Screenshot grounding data
━━━━━━━━━━━━━━━━━━━━

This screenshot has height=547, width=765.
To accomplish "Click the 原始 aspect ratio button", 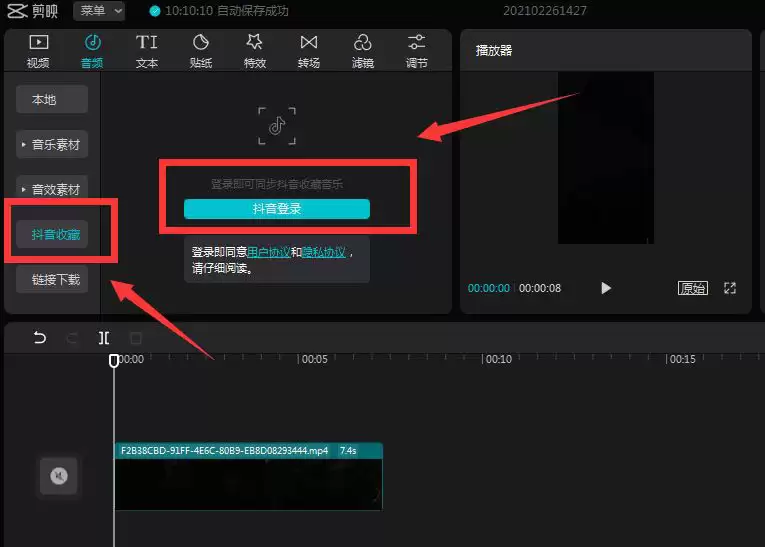I will click(x=692, y=288).
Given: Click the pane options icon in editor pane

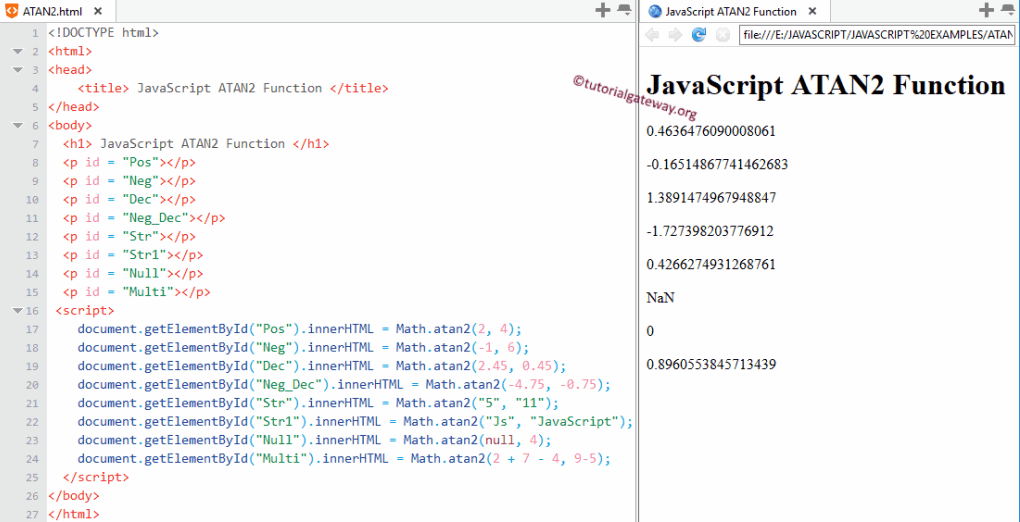Looking at the screenshot, I should click(x=624, y=11).
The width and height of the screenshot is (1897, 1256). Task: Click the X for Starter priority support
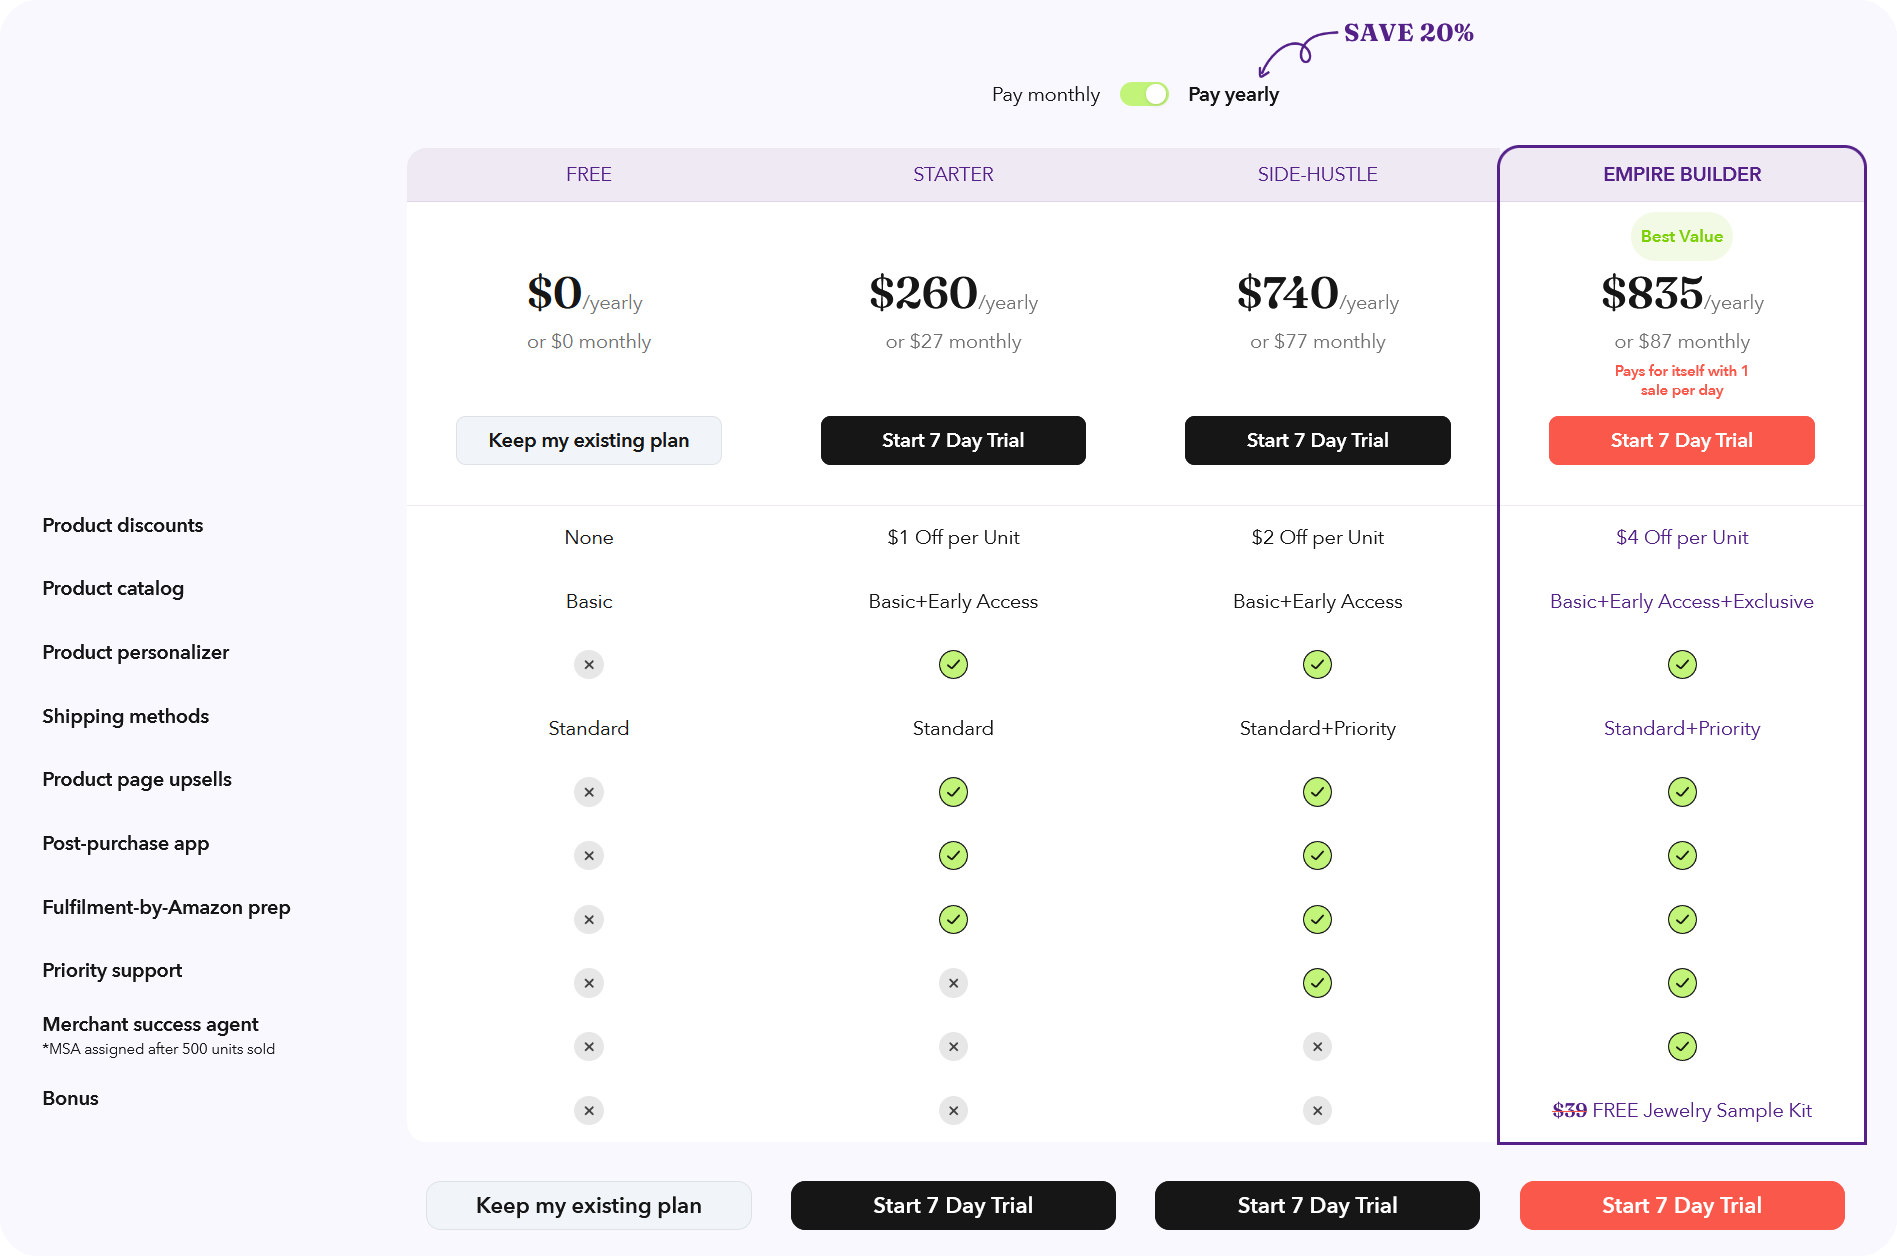952,983
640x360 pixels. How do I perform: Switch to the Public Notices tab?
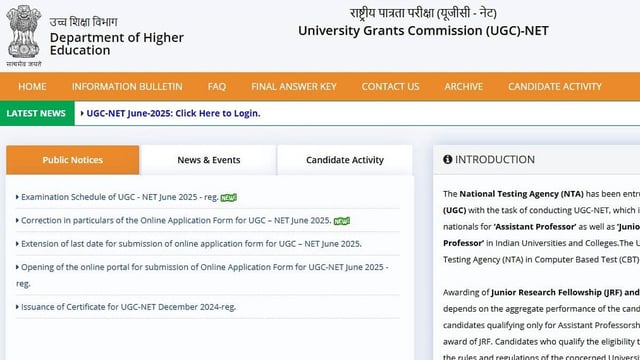tap(73, 160)
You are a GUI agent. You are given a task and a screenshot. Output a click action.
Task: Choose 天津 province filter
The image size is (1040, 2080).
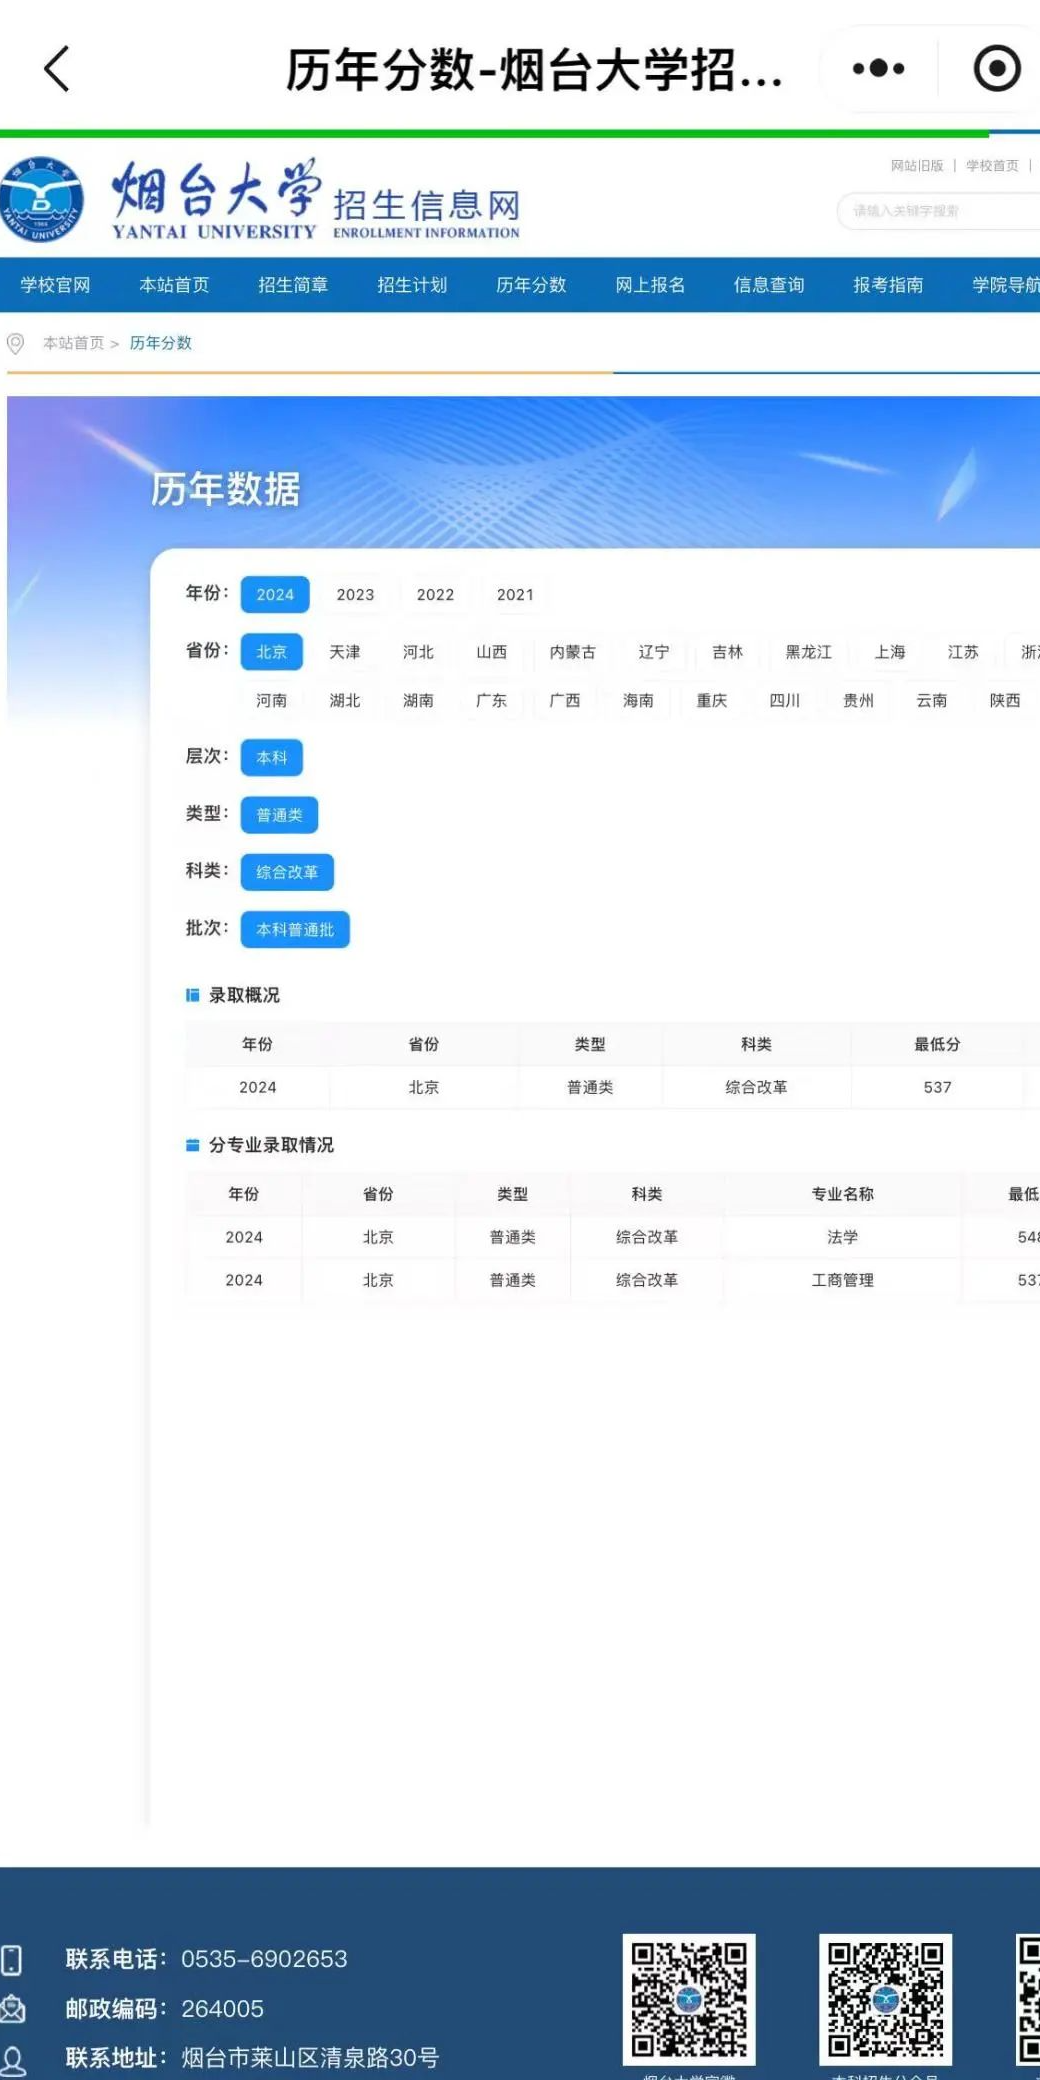tap(345, 652)
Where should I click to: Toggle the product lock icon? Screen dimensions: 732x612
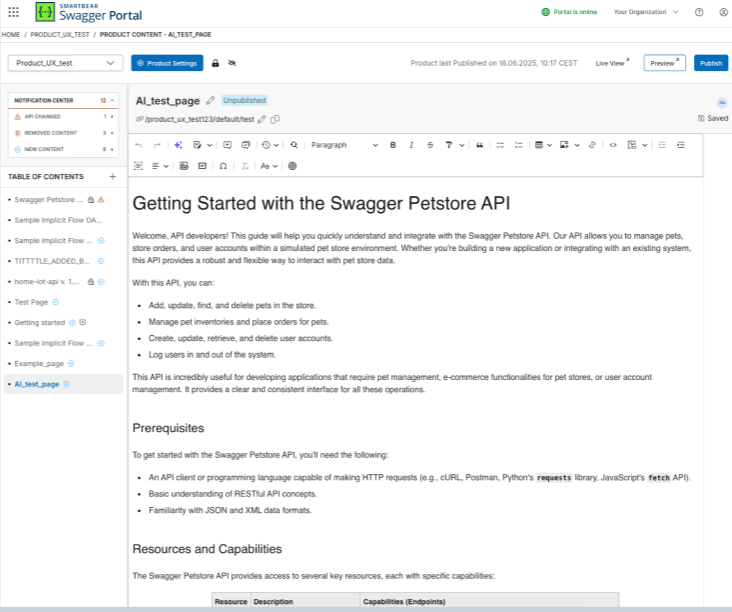[x=215, y=63]
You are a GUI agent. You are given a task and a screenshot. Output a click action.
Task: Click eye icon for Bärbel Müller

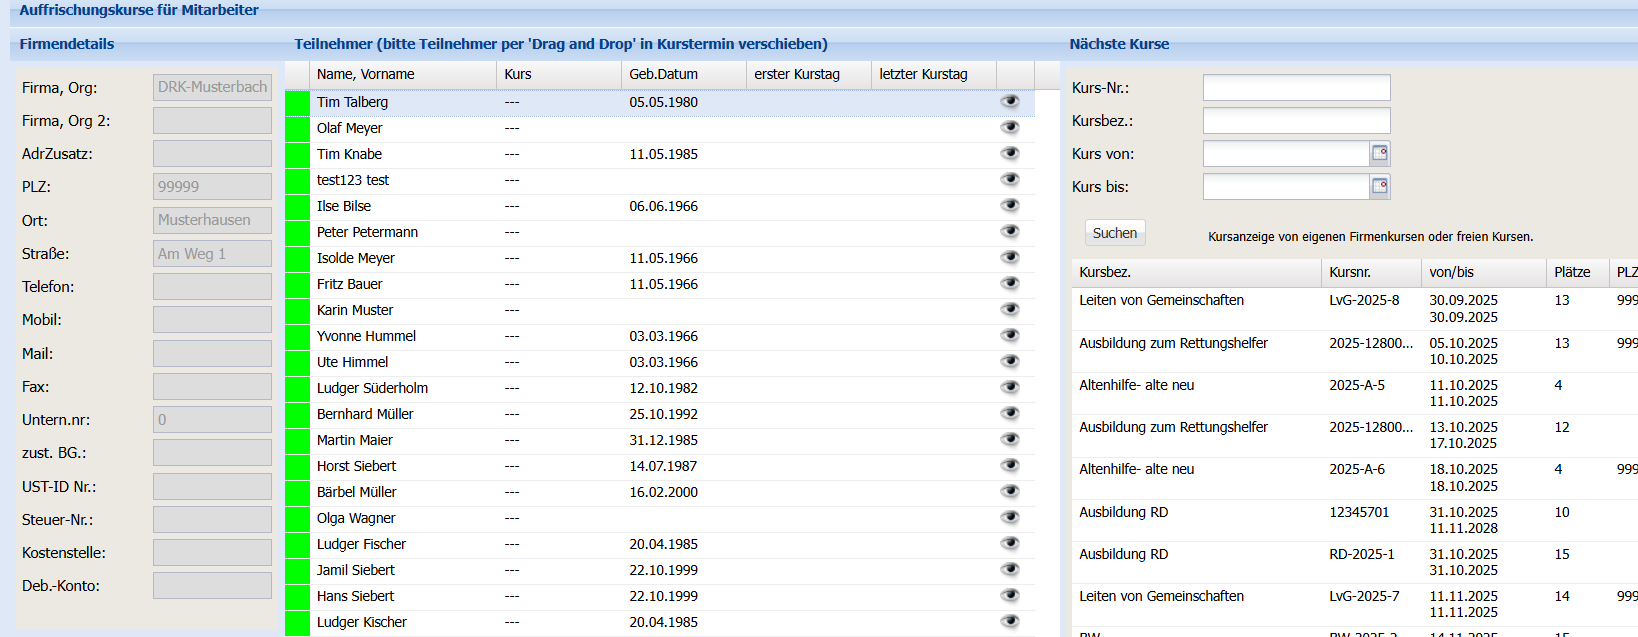pyautogui.click(x=1010, y=491)
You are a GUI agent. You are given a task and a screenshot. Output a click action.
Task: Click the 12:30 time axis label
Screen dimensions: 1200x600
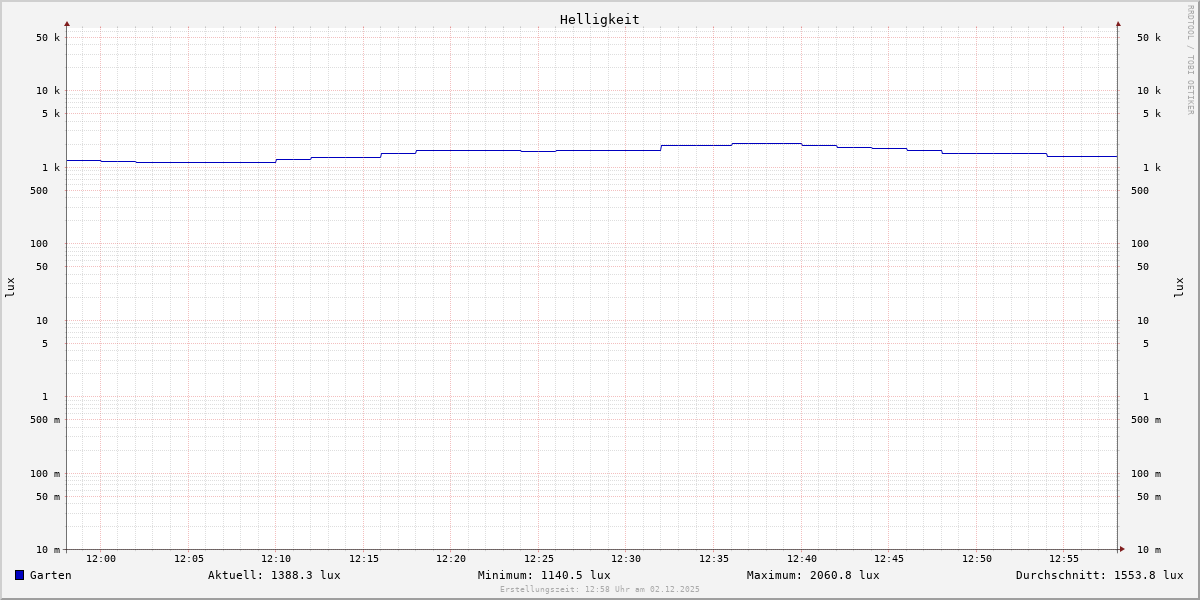coord(626,559)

━━━━━━━━━━━━━━━━━━━━

Aim of the exercise.
Print exactly the lines from the line with "The width and" through the end of the data, both ends included, and print no pictures.

Task output.
The width and height of the screenshot is (1897, 1256). Task: Click the X for Starter priority support
952,983
640x360 pixels. How do I perform: Switch to the Public Notices tab?
tap(73, 160)
You are a GUI agent. You are given a task and a screenshot. Output a click action.
Task: Choose 天津 province filter
The image size is (1040, 2080).
tap(345, 652)
Where should I click to: Toggle the product lock icon? Screen dimensions: 732x612
[x=215, y=63]
You are a GUI agent. You are given a task and a screenshot. Output a click action.
Task: Click eye icon for Bärbel Müller

pyautogui.click(x=1010, y=491)
You are a GUI agent. You are given a task and a screenshot. Output a click action.
Task: Click the 12:30 time axis label
Screen dimensions: 1200x600
coord(626,559)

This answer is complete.